The Supreme Court’s highly politicized and intensely criticized decision in the landmark case Bush v. Gore was so bad for the court that it reportedly made former Justice David Souter weep and contemplate quitting. In his dissent, Justice John Paul Stevens lamented bitterly that the majority opinion “can only lend credence to the most cynical appraisal of the work of judges throughout the land.” When asked about the decision, Justice Antonin Scalia usually tells audiences, “Get over it!”
In the 12 years since the conservative court majority stopped the Florida recount and handed the presidential election to Republican George W. Bush, it has studiously avoided revisiting that decision. Bush v. Gore has become The Case That Shall Not Be Named. Not once has the court cited the opinion in another decision. By comparison, in the decade after Brown v. Board of Education, the court referenced that decision more than 25 times. But an unexpected litigant may soon force the court to confront the logic of what it did in 2000: the Obama campaign. And how the court decides that case could swing the election. Again.
Obama for America has been in court in Ohio challenging the state’s move to close early voting three days before the actual election for everyone but military and overseas voters. The state had implemented early voting in 2005 after criticism of its performance in 2004, when thousands of voters faced huge lines on Election Day and many people were turned away because they didn’t vote before the polls closed. In 2008, 100,000 people, many of whom might be considered to lean Democrat (women, minorities, poor people), voted early during the weekend before the election. So last year, Ohio’s Republican-dominated state legislature decided to pull the plug on early voting, except for the people who might be more inclined to vote Republican, namely people in the military.

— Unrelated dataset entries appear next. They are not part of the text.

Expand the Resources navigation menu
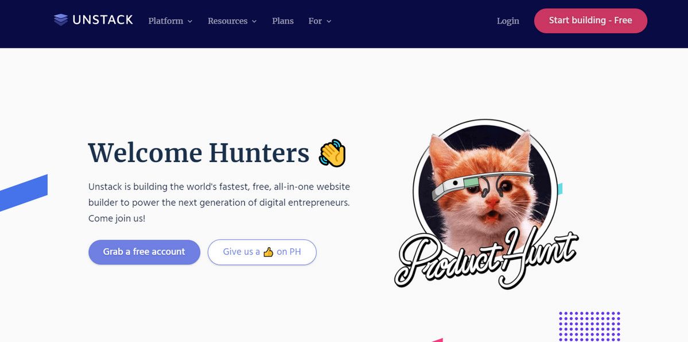The height and width of the screenshot is (342, 688). [232, 21]
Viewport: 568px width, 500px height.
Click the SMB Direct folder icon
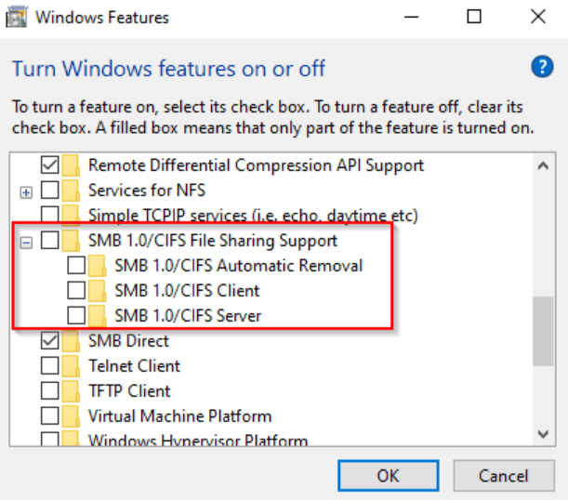(72, 341)
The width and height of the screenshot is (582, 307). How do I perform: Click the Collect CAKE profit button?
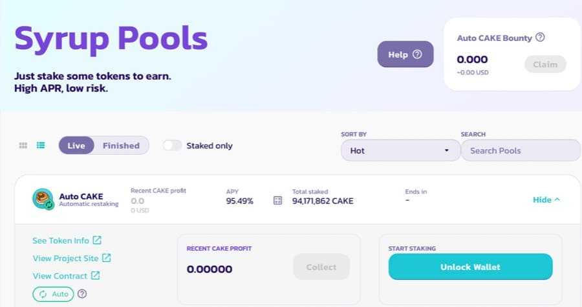coord(321,267)
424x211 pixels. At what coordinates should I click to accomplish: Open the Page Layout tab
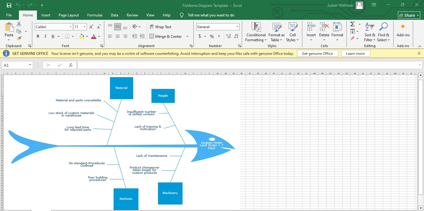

The Obama campaign challenged the move, and in August, a federal judge agreed that Ohio had violated the Constitution’s Equal Protection Clause by allowing some people to vote early but not others. In early October, the Sixth Circuit Court of Appeals upheld the decision and ordered Ohio to keep the polls open for the weekend for everyone if they do it for the military and overseas voters. The state has filed an emergency petition with the Supreme Court to overturn the order. The Obama campaign, naturally, is opposed, and has filed a brief arguing that Bush v. Gore demands that the court protect the integrity of the voting process. (In that case, the court stopped the Florida vote recount because it argued that the state’s procedures failed to treat all ballots equally and thus had violated the 14th Amendment.)
As a result, the court now will have to prove whether it was serious or simply partisan when it sided with Republicans by declaring that “[t]he right to vote is protected in more than the initial allocation of the franchise. Equal protection applies as well to the manner of its exercise.” The Ohio case could provide the court with an opportunity to “heal the wound of confidence” that Stevens so eloquently identified in his 2000 dissent. This time, though, if the court sticks with this earlier precedent, it might be helping hand the election to the Democrats, making the case a serious test of the conservatives’ true commitment to the idea of equal protection at the ballot box.